Estava à espera de ter uma boa receção para “Terra Franca” e esta presença em festivais de cinema?
Não. Nunca espero isso. A única coisa que tento fazer é mostrar os filmes quando me sinto confortável, quando sinto que eles estão prontos e quando sinto que consigo dar a cara por eles e defendê-los até ao fim. Até lá não os mostro, depois a receção já não depende muito de mim, depende de outros fatores, que fogem ao meu controlo. Só consigo mostrar quando sinto que está pronto para ser mostrado.


No que é que tem estado a trabalhar?
Trabalhei em três curtas-metragens neste ano.
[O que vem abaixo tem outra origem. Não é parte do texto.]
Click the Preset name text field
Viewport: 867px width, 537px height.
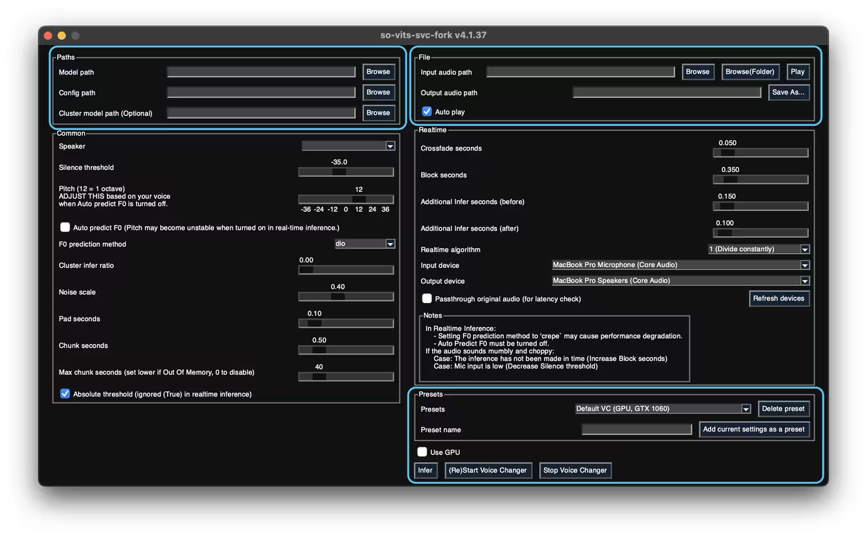pos(636,429)
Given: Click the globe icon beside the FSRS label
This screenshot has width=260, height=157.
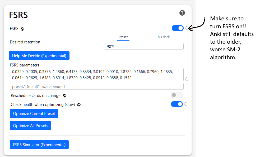Looking at the screenshot, I should tap(22, 29).
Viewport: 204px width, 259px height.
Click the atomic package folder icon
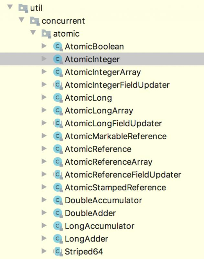tap(46, 34)
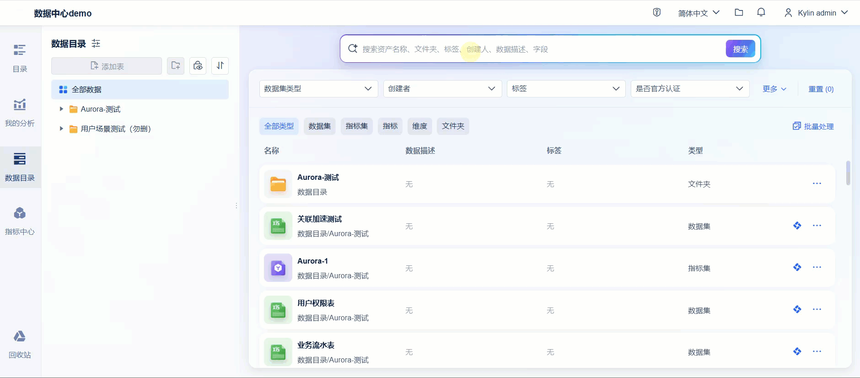Open the three-dot menu for Aurora-测试 row
Image resolution: width=860 pixels, height=378 pixels.
(x=817, y=184)
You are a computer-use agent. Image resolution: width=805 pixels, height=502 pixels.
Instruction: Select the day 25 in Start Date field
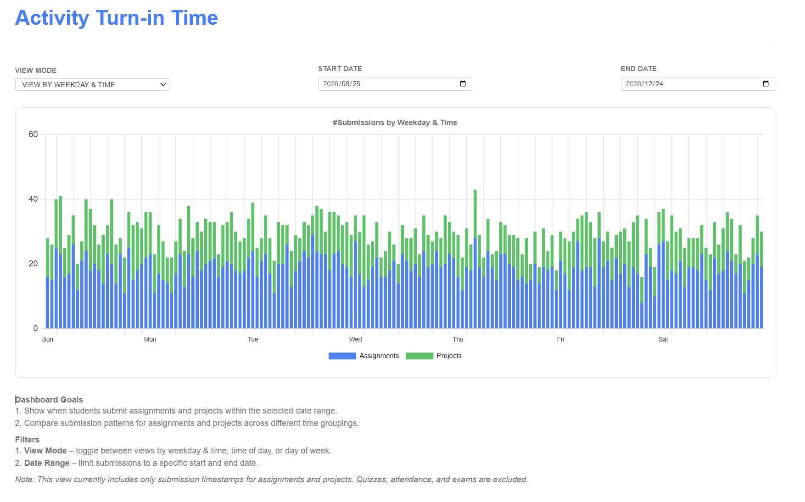pos(357,84)
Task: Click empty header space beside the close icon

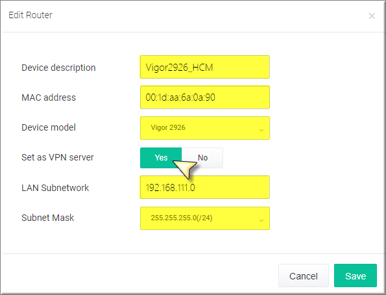Action: [210, 16]
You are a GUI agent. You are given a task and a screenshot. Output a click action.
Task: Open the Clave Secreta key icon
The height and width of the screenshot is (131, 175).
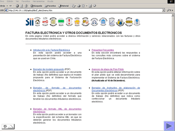[x=45, y=22]
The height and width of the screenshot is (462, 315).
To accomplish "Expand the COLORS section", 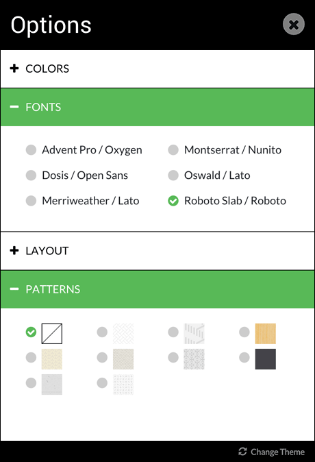I will point(158,69).
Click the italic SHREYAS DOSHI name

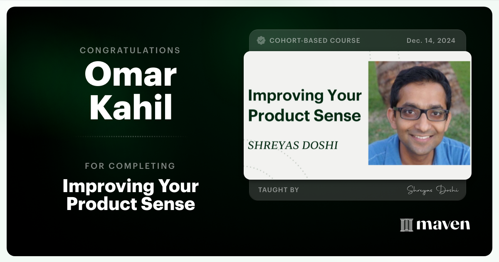293,145
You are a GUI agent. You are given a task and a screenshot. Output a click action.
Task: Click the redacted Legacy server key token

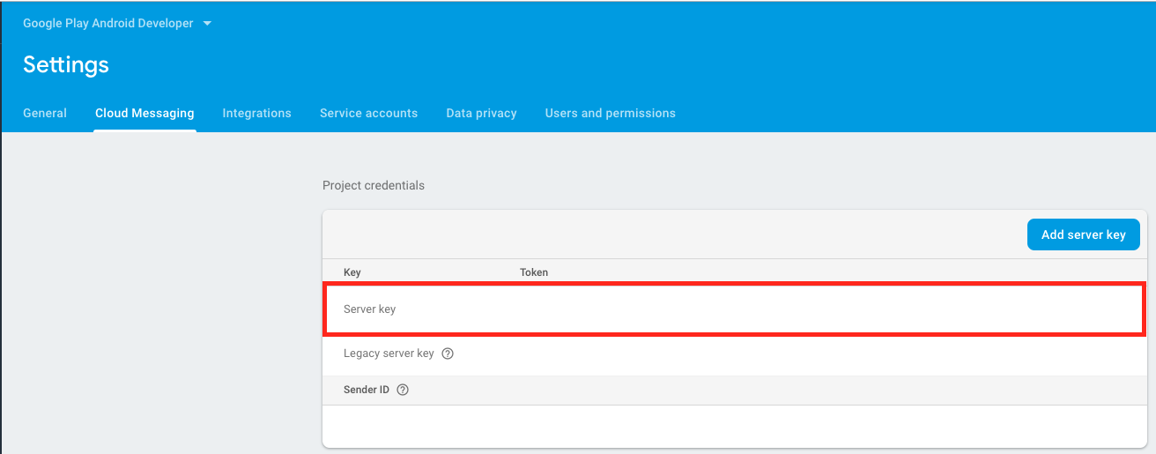tap(648, 355)
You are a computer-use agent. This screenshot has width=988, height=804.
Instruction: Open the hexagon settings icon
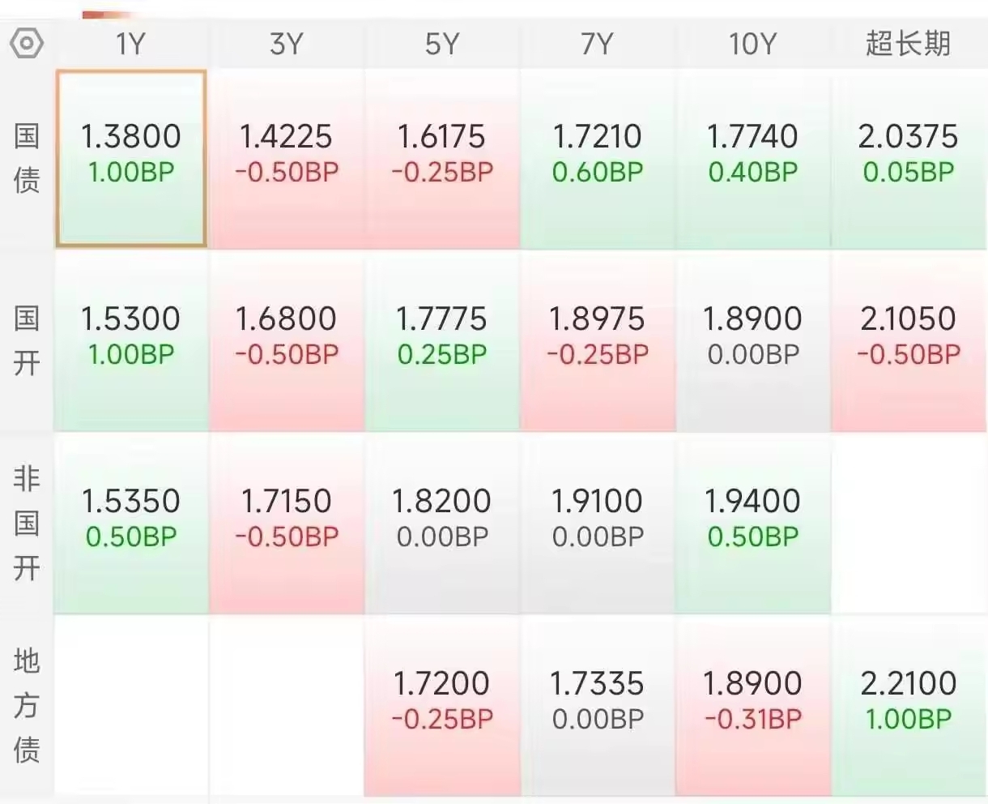(27, 43)
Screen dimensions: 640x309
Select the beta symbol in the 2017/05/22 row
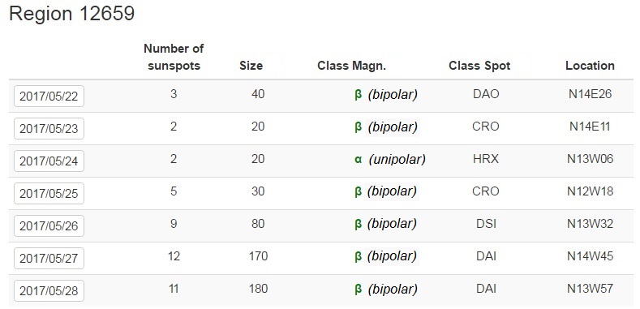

Agora vamos ver o que o futuro me reserva.


Voltando à conversa que tivemos há uns anos: também fiquei com a ideia de que realizar não era o que mais lhe interessava no cinema…
E não é.


E continua a não ser?
De todo.


Mas continua a fazer filmes.
Não faço assim tantos filmes. Fiz dois, um na escola e mais dois fora da escola.


Acabou o “Balada de um Batráquio” e em dois anos terminou uma longa. Parece-me um bom ritmo.
Mas já estava a fazer a longa antes. Já estava a trabalhar no “Terra Franca”. Demorei três anos e meio, desde finais de 2014 e só saiu no início deste ano. Agora, eu só vou fazer filmes quando forem coisas que me toquem ou tiver uma urgência para falar sobre determinadas coisas. Gosto de realizar e é sempre um desafio, mas prefiro sempre fotografar, é o que mais gosto de fazer, é onde me sinto mais à-vontade, o que me dá mais prazer e o que quero poder fazer mais. Realizar… vai-se vendo, se tiver uma ideia de jeito, tento, se não, estou quieta. Nunca tenho muitas ideias na cabeça. Não é do género, tenho este filme na cabeça há muitos anos, ou este não dá, agora tenho outro. Não, para mim as coisas… vão surgindo naturalmente, umas a seguir às outras. Não tenho dez projetos na cabeça.


Nos seus filmes vai muito às suas raízes. É uma coisa que a preocupa, criar um olhar das suas raízes através do seu cinema?
Não sei, sentia mais isso nos meus filmes anteriores. Agora no “Terra Franca” não sei se senti isso. Claro que queria filmar a minha terra, foi onde eu nasci, cresci, acho que isso é um lado natural das pessoas em relação ao sítio de onde vieram. Não sei se é tanto descobrir ou explorar as minhas origens, é mais: está aqui este sítio, é daqui que eu venho, vejam lá também. Mas o que eu vejo mais no meu cinema agora tem a ver com as pessoas e a relação que eu estabeleço com elas. Neste caso com a família do Albertino, com o Albertino, tem mais a ver com isso, com as pessoas que filmo e como através da partilha e do que vivemos, como é que a partir da relação das pessoas filmadas, os filmes também nascem.